GIVEN TEXT ▸
* begin *
Figure 1. Business economy, gross value added per person employed in US dollars
Source. Note: Finance, insurance, health and the public sector are not included in the OECD business economy.
As Figure 1 shows, in OECD countries the most productive firms are also the largest. The distribution of firm productivity is characterised by many below-average and a small number of high productivity firms, and those highly productive firms coexist with low productivity firms within industries. Countries with more small firms have lower productivity, and the difference in productivity across countries has been linked to this variation in firm performance.
Because the construction industry has so many small firms, this is particularly relevant. The structure of the industry is a pyramid made up of a wide base of many micro and small firms with a layer of medium sized firms in the middle, and a top containing a few large firms. This was the starting point in the Productivity Commission’s 2025 report Housing construction productivity: Can we fix it? which stated: ‘The construction sector is fragmented – made up of mainly small firms and individual subcontractors. This appears to, at least in part, stem from the way in which the sector is regulated. The large number of small firms potentially reduces capacity to innovate, including because the benefits from economies of scale and scope are forgone, limiting productivity gains in the sector.’
The report found in 2024 the average construction firm had 2.7 employees (not including sole traders or owner-managers), and residential construction averaged 1.5 employees in house construction and 1.9 in multi‑unit apartment and townhouse construction. It had Figure 2, showing Australia is not unique, in other countries the employment share of large firms is lower in construction than in manufacturing or services.
Figure 2. Construction compared
Source. Note: This data is 10 years old and comes from an OECD database.
https://data.jrc.ec.europa.eu/dataset/jrc-10113-rio_prod_lprod_by_firm_size
Australian Industry Data
The Australian Bureau of Statistics annual publication Australian Industry breaks industries into Micro firms with 0 - 4 employees, Small firms with 5 - 19 employees, Medium firms with 20 -199 employees, and Large firms with over 200 employees. The most recent was for 2023-24, the next issue for 2024-25 will be in May. The data used below is firms by size and shares of employment, wages and salaries, income, EBITDA and industry value added, followed by a discussion of value added per employee as a proxy measure of productivity.
Employment and Financial Indicators
Between June 2021 and 2024 total construction employment increased by 100,000 people, and in June 2024 there were 1,291,000 employed. However, as Figure 3 shows there has been no change in the number employed by Micro firms, which was 560,000 in 2025, and only 10,00 more employed by Small firms with 244,000 in 2023-24. Employment growth has been greatest in Medium firms, increasing from 247,000 in 2021 to 309,000 in 2025, while Large firms went from 155,000 to 178,000 employees.
Figure 3. Construction employment in June
Source: ABS Australian Industry
Micro firms had 43 percent of construction employees in 2023-24. However, that share has fallen since 2020-21, when Micro firms were 47 percent of total employment. In 2024 the employment share of Small firms was 19 percent, of Medium firms 24 percent, and Large firms 14 percent. The trend in employment shares has varied. Small firms increased their employment share in 2021-22, but that has since fallen as the shares of Medium and Large firms increased .
* end *
GIVEN DATA ▸
* begin *
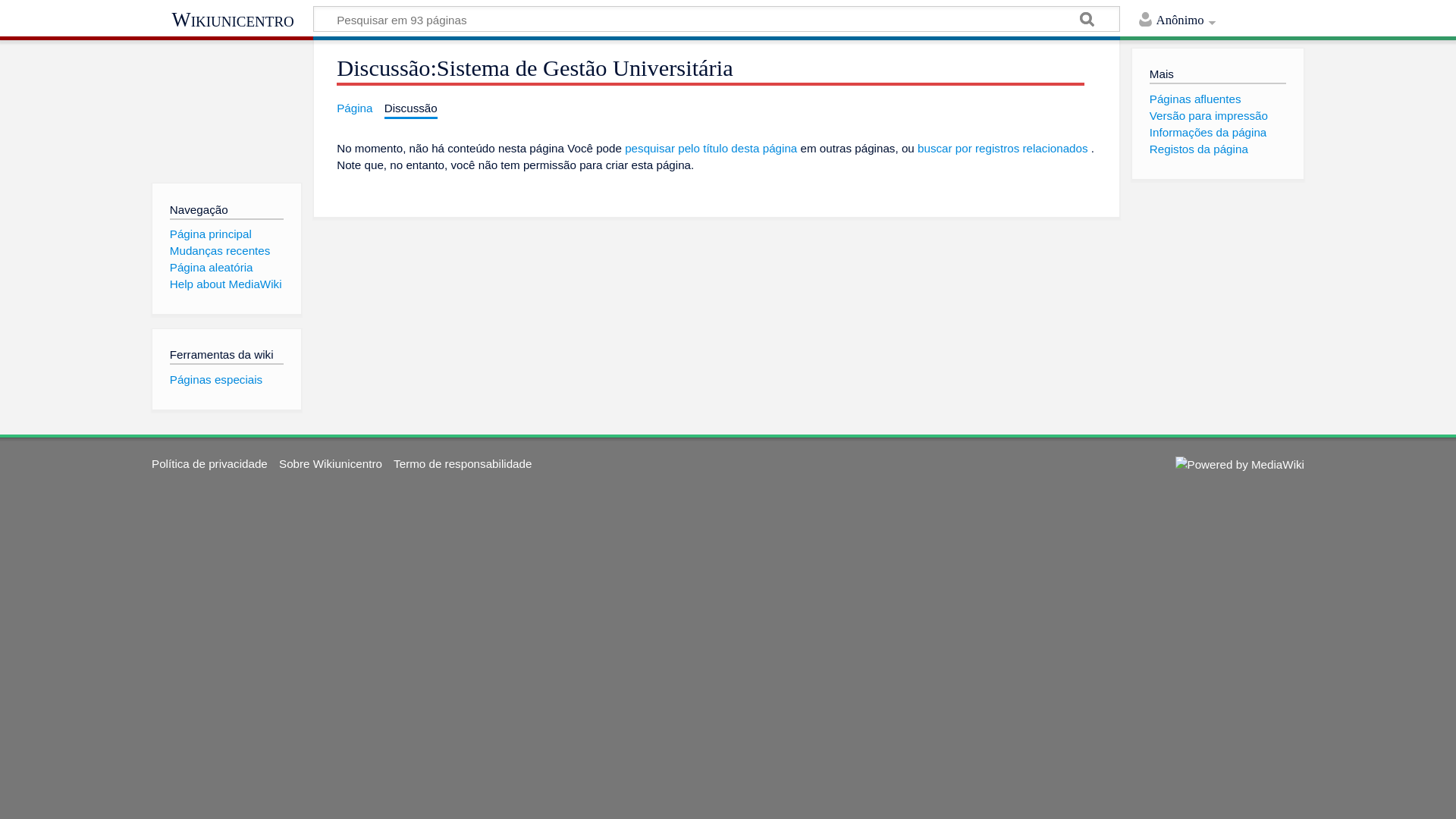  Describe the element at coordinates (224, 284) in the screenshot. I see `'Help about MediaWiki'` at that location.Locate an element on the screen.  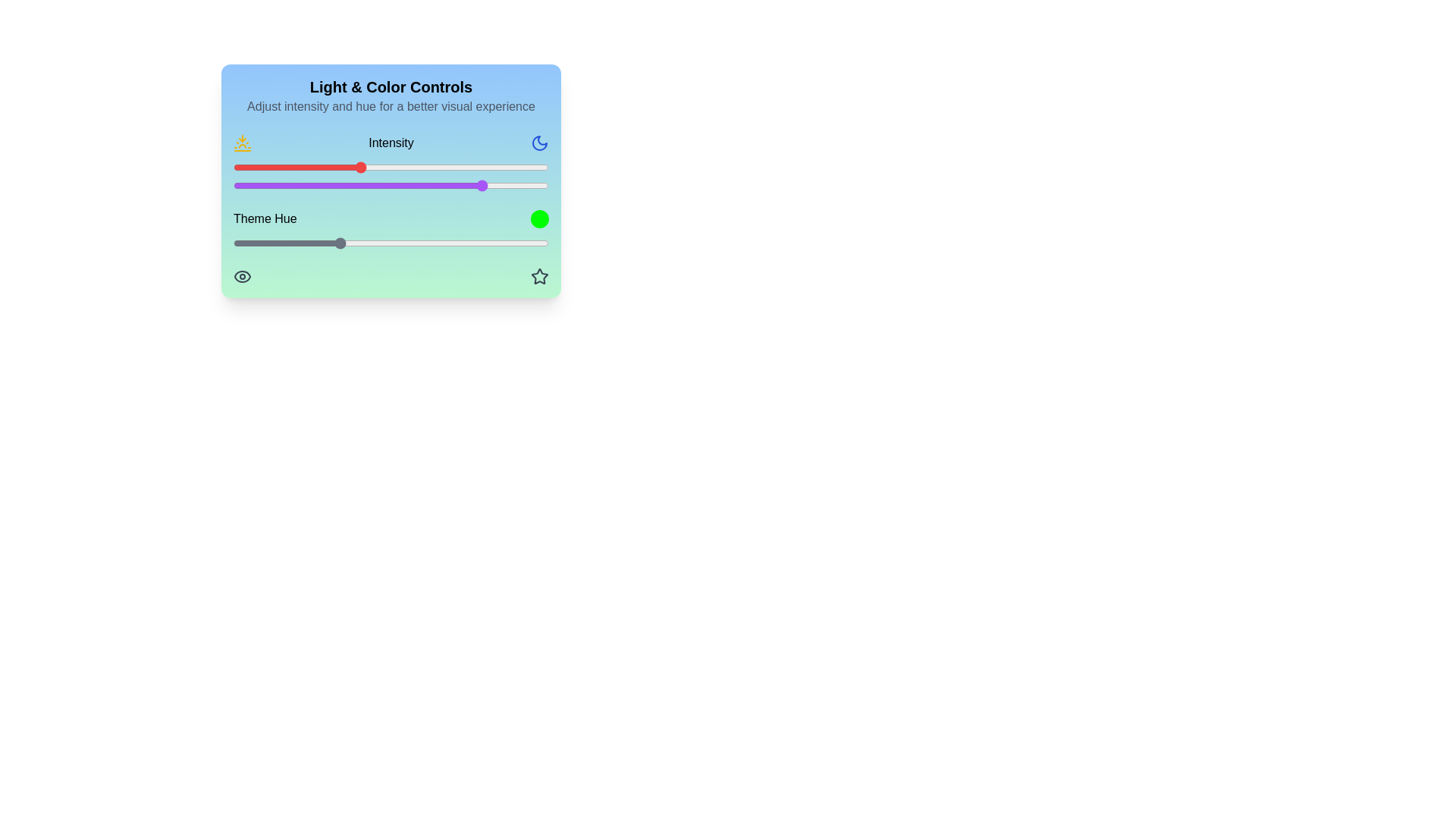
the slider value is located at coordinates (475, 185). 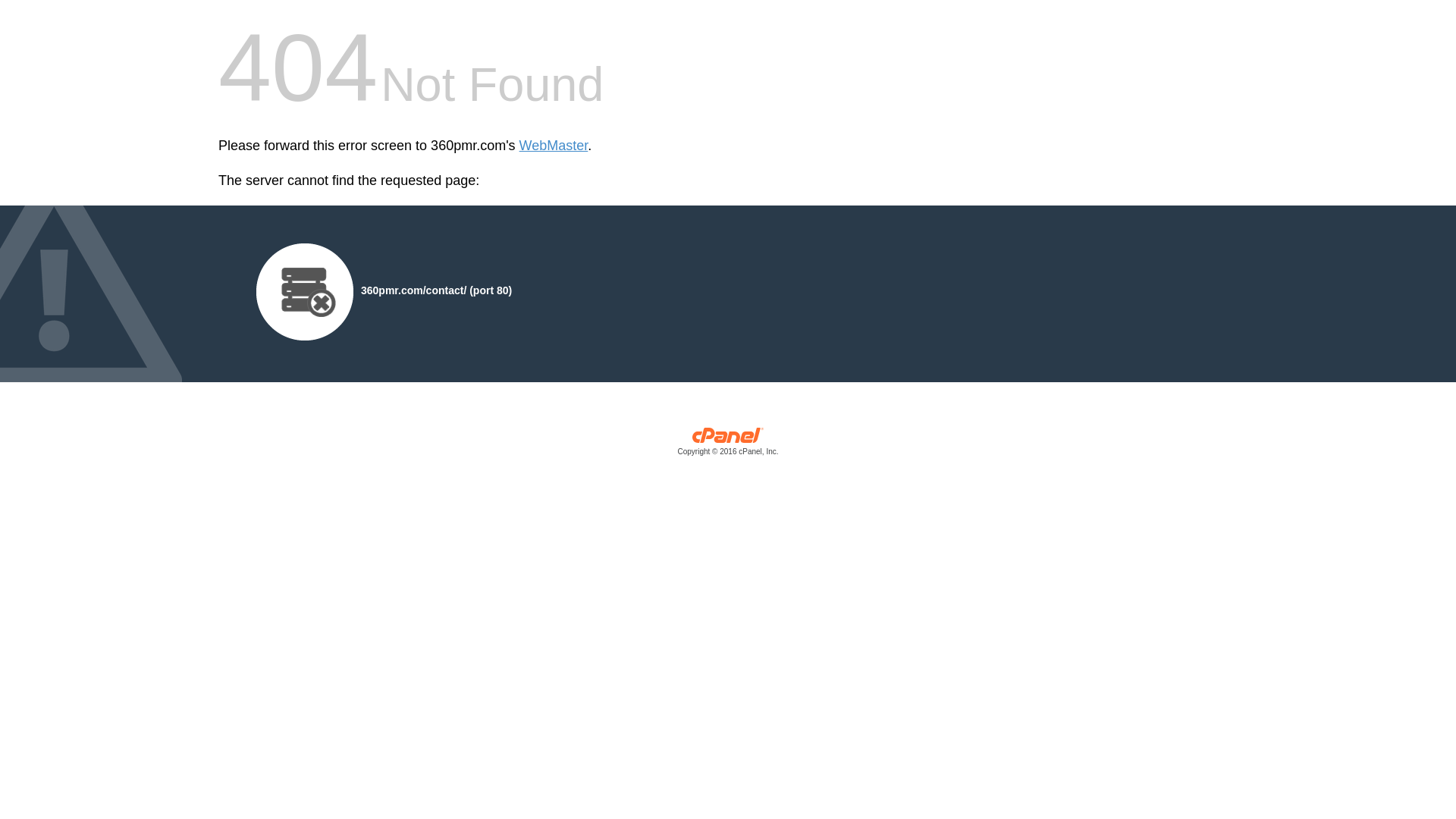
* end *
CHALLENGE ▸ Please judge whether each statement agrees with the construction productivity text, answering yes or no and quoting the words from the text that settle it. (a) The Australian Bureau of Statistics counts firms with 5 to 19 employees as Small firms. (b) The 2024 average of 2.7 employees per construction firm includes sole traders. (c) The share of construction employees in Micro firms grew between 2020-21 and 2023-24. The listing has no connection to the construction productivity text.

SOLUTION TO THIS TASK ▸
(a) Yes: "Small firms with 5 - 19 employees"
(b) No: "the average construction firm had 2.7 employees (not including sole traders or owner-managers)"
(c) No: "that share has fallen since 2020-21, when Micro firms were 47 percent of total employment"